*** RECORDS FOR THIS TASK ***

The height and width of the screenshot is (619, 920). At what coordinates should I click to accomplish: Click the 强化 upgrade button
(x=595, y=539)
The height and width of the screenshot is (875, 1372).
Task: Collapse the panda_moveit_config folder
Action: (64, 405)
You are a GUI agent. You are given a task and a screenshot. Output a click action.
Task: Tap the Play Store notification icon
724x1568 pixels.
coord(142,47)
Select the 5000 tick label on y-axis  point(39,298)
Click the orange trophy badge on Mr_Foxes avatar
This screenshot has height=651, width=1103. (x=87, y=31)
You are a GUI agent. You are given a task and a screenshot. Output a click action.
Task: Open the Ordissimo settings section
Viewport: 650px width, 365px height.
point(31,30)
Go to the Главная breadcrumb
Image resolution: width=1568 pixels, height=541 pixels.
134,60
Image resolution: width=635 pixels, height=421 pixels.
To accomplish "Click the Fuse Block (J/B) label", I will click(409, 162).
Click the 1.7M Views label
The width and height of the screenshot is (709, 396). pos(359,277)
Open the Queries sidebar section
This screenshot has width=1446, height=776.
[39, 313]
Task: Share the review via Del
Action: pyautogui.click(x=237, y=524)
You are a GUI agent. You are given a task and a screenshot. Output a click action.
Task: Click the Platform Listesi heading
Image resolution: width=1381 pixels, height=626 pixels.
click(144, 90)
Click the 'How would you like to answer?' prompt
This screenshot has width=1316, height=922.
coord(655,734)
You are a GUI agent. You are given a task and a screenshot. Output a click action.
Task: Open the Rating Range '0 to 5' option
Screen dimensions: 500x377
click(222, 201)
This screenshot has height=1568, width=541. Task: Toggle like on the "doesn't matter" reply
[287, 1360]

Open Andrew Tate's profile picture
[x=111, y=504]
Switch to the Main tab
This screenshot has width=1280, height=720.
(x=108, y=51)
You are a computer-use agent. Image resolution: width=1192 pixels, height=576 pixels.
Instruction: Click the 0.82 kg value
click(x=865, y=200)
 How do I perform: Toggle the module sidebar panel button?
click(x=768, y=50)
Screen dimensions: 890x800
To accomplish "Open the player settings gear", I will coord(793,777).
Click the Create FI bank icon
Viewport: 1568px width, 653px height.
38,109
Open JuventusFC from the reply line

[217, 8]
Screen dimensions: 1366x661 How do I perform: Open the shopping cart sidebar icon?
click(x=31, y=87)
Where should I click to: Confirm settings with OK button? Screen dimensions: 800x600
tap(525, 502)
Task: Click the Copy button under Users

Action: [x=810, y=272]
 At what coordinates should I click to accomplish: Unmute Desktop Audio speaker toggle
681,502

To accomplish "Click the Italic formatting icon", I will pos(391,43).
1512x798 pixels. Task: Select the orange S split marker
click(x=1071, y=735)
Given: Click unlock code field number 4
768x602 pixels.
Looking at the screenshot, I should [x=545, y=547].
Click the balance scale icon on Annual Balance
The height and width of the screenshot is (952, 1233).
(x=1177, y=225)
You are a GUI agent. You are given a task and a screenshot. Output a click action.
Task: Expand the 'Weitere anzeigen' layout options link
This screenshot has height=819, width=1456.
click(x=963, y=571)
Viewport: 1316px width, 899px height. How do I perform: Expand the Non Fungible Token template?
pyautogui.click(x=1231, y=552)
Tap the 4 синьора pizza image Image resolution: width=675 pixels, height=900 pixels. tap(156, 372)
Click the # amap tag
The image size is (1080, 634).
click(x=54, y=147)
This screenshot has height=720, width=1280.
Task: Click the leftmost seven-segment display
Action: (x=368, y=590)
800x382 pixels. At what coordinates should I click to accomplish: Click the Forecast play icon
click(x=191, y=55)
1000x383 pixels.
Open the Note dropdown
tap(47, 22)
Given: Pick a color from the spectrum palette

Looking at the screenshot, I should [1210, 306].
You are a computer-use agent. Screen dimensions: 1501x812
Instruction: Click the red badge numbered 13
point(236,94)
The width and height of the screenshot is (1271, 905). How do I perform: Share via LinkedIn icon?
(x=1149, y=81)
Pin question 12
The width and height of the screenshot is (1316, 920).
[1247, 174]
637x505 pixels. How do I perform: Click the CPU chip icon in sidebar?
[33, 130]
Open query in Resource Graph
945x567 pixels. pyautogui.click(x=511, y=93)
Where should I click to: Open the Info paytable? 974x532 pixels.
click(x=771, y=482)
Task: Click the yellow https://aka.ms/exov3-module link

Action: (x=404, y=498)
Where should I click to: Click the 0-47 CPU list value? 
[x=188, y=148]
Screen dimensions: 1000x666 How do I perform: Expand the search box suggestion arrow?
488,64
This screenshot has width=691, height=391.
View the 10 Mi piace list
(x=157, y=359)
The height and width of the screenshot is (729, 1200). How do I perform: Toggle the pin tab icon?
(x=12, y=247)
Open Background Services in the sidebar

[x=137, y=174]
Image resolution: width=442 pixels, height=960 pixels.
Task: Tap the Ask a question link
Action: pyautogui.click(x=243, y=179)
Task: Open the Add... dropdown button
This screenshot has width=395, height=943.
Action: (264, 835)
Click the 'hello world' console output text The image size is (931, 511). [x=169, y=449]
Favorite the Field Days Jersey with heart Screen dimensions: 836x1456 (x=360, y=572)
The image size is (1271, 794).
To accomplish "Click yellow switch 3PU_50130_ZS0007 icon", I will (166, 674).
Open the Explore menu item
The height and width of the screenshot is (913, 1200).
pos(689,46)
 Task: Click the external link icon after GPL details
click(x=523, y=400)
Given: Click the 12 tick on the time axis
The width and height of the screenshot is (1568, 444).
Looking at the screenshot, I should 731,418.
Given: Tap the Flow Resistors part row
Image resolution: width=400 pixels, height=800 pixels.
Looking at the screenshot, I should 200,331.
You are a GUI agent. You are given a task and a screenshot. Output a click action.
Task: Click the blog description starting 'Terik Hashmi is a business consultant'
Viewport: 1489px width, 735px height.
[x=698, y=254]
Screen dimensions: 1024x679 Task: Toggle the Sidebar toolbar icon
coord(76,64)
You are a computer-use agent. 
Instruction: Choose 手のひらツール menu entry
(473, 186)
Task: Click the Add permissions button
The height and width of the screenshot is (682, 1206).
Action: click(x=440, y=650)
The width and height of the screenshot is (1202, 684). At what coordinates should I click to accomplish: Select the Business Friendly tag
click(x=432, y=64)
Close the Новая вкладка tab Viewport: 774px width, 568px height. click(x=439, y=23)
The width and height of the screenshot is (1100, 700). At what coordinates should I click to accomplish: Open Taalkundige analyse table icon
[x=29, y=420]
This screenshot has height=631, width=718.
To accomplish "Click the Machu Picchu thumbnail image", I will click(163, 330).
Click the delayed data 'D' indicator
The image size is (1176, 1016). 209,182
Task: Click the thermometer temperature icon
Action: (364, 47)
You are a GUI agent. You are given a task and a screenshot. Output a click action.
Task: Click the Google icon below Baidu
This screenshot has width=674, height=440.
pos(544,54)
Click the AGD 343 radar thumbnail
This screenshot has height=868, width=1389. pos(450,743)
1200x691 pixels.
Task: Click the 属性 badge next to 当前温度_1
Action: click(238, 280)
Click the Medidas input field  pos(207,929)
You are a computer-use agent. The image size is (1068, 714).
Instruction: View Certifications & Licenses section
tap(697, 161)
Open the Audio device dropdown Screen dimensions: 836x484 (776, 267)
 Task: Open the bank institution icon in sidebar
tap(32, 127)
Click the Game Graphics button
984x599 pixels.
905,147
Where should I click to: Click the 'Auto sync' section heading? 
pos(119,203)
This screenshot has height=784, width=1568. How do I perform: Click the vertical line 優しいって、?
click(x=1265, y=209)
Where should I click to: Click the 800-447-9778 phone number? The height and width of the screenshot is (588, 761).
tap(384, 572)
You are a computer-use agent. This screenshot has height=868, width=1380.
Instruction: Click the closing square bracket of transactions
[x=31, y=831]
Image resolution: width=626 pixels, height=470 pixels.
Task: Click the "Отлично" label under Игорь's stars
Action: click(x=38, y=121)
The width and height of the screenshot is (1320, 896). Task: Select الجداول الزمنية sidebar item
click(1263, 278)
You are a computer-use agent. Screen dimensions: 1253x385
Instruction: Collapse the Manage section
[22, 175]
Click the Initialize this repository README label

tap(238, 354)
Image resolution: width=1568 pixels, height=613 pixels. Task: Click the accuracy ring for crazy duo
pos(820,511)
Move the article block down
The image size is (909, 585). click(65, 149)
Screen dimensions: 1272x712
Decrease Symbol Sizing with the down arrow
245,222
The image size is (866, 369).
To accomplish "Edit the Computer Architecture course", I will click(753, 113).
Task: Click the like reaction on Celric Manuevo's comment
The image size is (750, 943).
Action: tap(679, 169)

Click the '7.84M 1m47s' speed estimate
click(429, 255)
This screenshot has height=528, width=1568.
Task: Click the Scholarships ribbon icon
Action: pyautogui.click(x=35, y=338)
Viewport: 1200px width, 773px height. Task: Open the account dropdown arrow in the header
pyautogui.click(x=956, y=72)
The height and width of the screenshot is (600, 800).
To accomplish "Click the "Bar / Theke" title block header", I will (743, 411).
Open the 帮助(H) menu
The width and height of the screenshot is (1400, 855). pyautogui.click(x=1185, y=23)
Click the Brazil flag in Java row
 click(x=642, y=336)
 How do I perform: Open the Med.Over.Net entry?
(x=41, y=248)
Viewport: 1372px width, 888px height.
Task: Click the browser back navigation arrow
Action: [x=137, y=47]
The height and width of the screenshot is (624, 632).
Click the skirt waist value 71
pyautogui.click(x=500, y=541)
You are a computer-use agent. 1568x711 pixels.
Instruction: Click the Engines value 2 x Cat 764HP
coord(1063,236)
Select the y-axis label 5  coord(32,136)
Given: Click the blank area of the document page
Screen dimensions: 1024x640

***

- YOUR ASSIGNMENT: Keep both end lines and retype everything in the records above from the line containing "Go to the Главная breadcrumb" through the line containing "Task: Click the Platform Listesi heading", exactly, with nothing else.

- RESULT OF THIS EXERCISE:
Go to the Главная breadcrumb
Image resolution: width=1568 pixels, height=541 pixels.
134,60
Image resolution: width=635 pixels, height=421 pixels.
To accomplish "Click the Fuse Block (J/B) label", I will click(409, 162).
Click the 1.7M Views label
The width and height of the screenshot is (709, 396). pos(359,277)
Open the Queries sidebar section
This screenshot has width=1446, height=776.
[39, 313]
Task: Share the review via Del
Action: pyautogui.click(x=237, y=524)
You are a GUI agent. You are given a task and a screenshot. Output a click action.
Task: Click the Platform Listesi heading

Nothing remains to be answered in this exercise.